- Hypnotherapist, stage hypnotist
- Born: Ormond Dale McGill June 15, 1913 Palo Alto, California, U.S.
- Died: October 19, 2005 (aged 92) Palo Alto, California, U.S.
- Occupation: Stage Hypnotist
- Spouse: Delight Beth Olmstead (m. 1935; died 1978)

= Ormond McGill =

Ormond Dale McGill (June 15, 1913 – October 19, 2005) was an American stage hypnotist, magician and instructor who was considered to be the "Dean of American Hypnotists". He was also a writer and author of many books including Hypnotism and Mysticism of India (1979) and The New Encyclopedia of Stage Hypnotism.

==Early life==
McGill was born in Palo Alto, California, to Julia (née Battelle) and Harry Aloysius McGill. His given name Ormond was chosen by his mother, after the last name of a childhood friend from her former residence in Omaha, Nebraska.

At age five, McGill was bitten by a monkey at a carnival in La Honda, leaving him with a permanent scar on his right hand after McGill's mother treated the bite with makeshift poultice. He performed his first magic tricks in fifth grade by showing off a water-to-wine-to-milk chemistry demonstration and developed an interest in stage theatrics after seeing a magic show by an illusionist named Herman Hansen at Pantages Theatre in San Francisco.

* [PROBLEM A]: In the article on Ormond McGill, where was McGill bitten by a monkey at age five?
* [PROBLEM B]: Please print the part of the article on Ormond McGill starting at "- Died: October" and ending at "of Stage Hypnotism.".
None of the entries are needed.

* [RECORDED INFORMATION]:
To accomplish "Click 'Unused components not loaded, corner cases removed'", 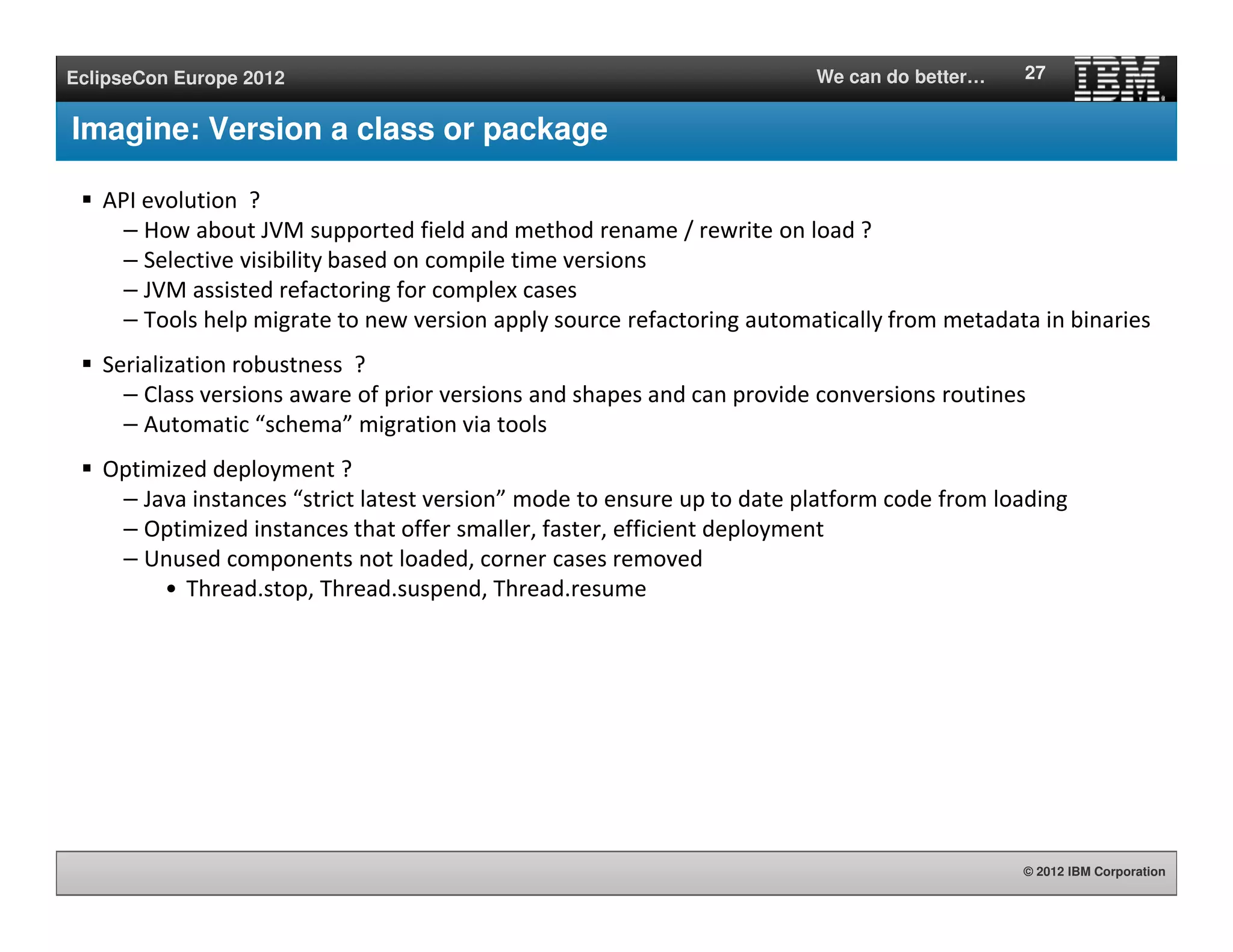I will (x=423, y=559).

==

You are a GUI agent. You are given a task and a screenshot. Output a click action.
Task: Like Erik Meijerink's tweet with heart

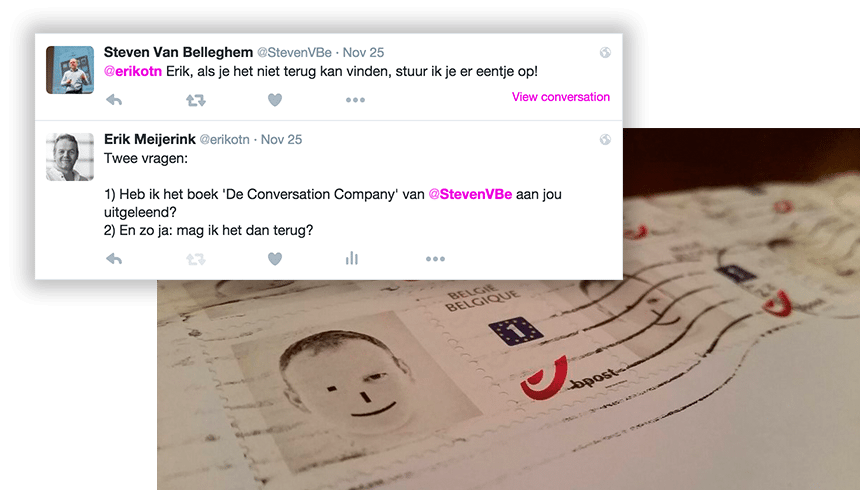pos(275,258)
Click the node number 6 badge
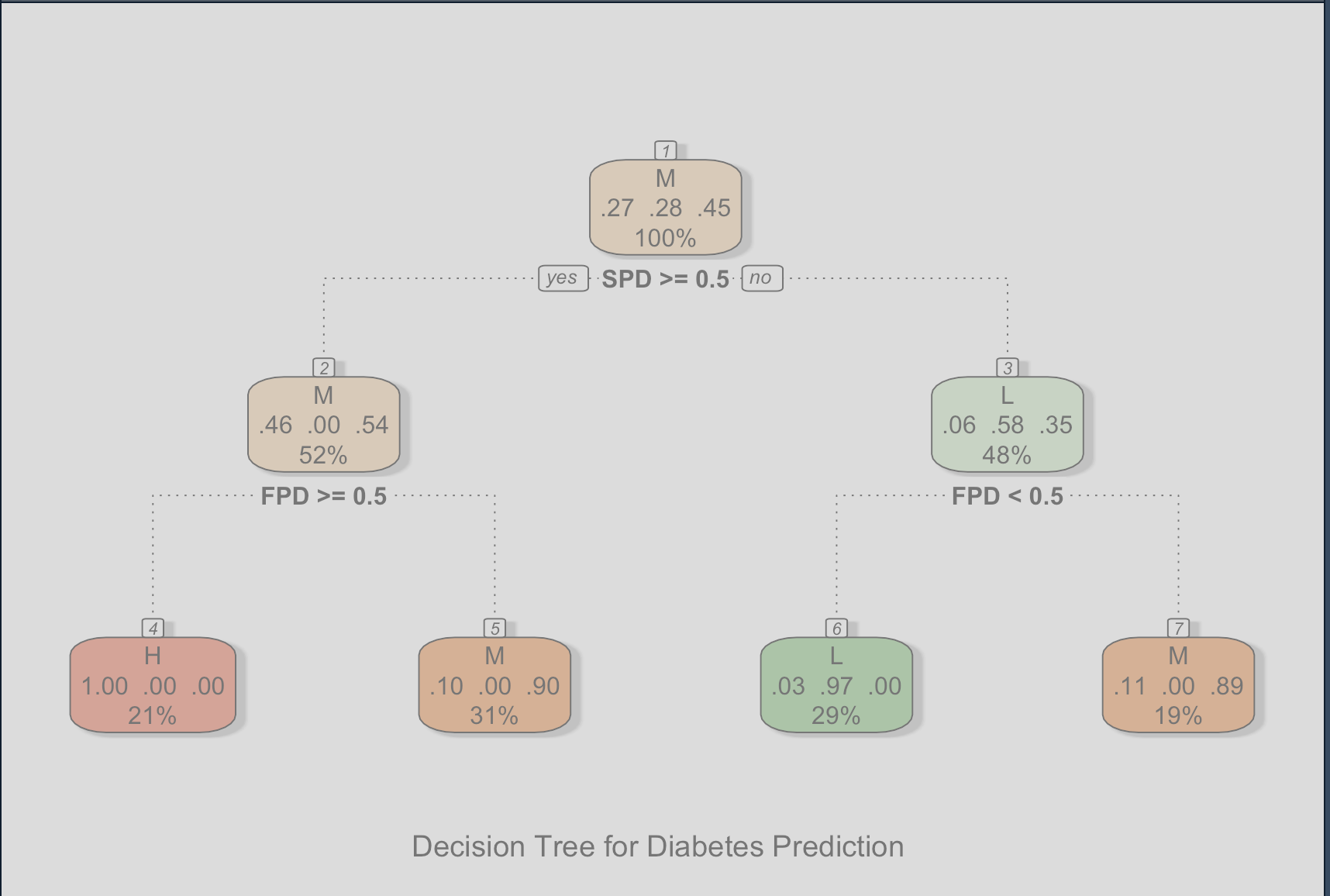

--

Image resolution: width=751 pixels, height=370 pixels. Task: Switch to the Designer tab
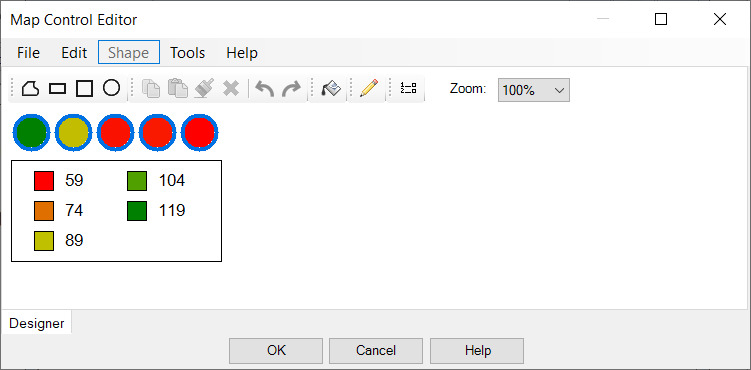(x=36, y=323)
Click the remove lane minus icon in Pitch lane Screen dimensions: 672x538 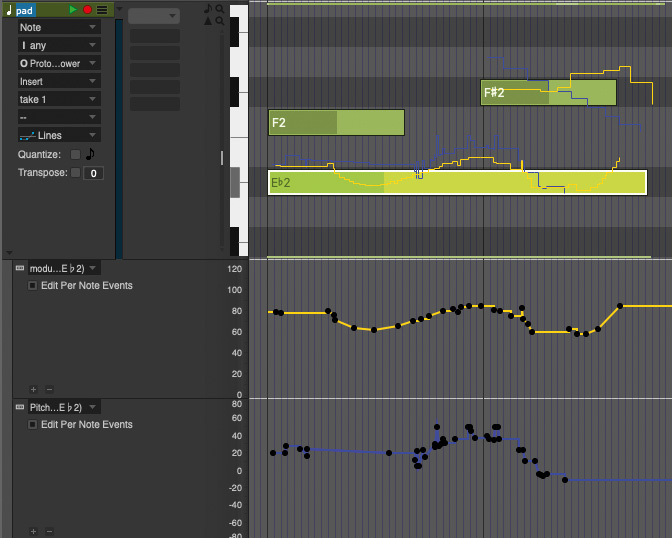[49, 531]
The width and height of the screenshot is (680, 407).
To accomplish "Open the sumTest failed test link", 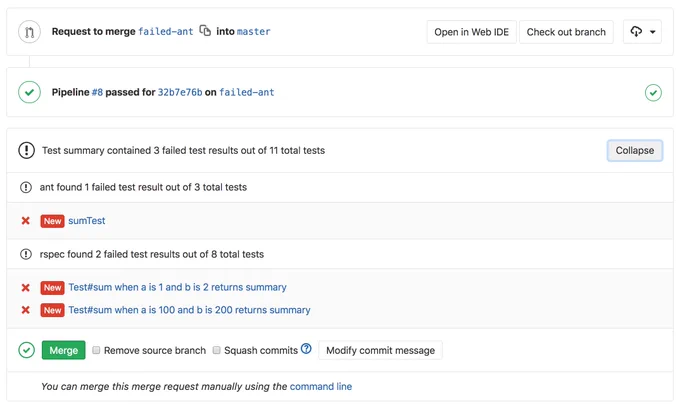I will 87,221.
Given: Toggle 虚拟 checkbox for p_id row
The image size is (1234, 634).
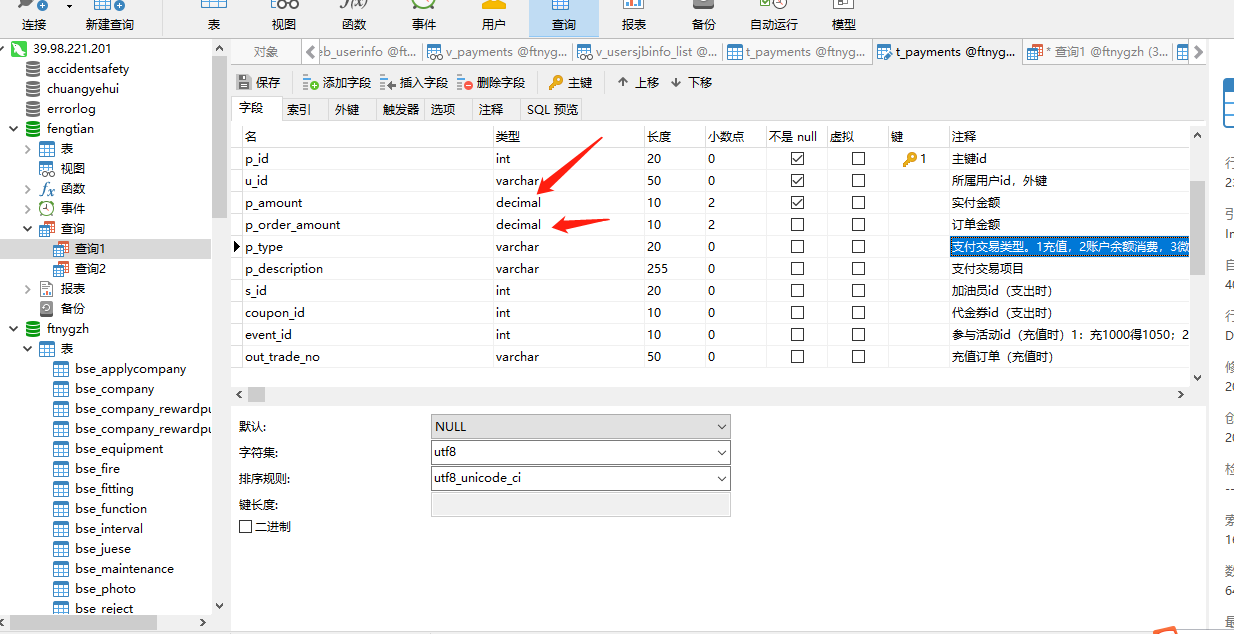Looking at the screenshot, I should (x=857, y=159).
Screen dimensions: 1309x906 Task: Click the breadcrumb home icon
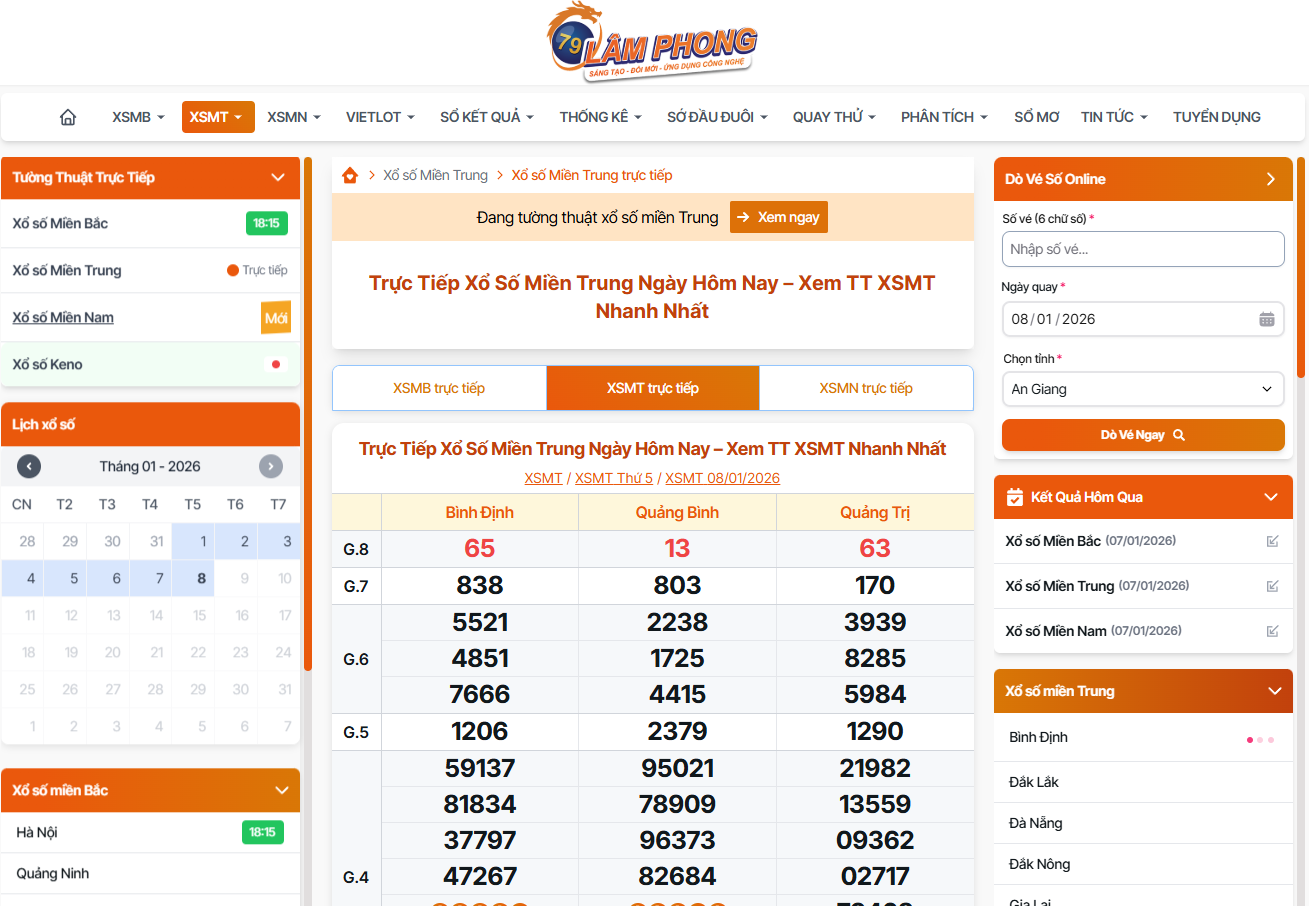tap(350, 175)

* [TASK ANSWER A]: At a carnival in La Honda.

* [TASK ANSWER B]:
- Died: October 19, 2005 (aged 92) Palo Alto, California, U.S.
- Occupation: Stage Hypnotist
- Spouse: Delight Beth Olmstead (m. 1935; died 1978)

= Ormond McGill =

Ormond Dale McGill (June 15, 1913 – October 19, 2005) was an American stage hypnotist, magician and instructor who was considered to be the "Dean of American Hypnotists". He was also a writer and author of many books including Hypnotism and Mysticism of India (1979) and The New Encyclopedia of Stage Hypnotism.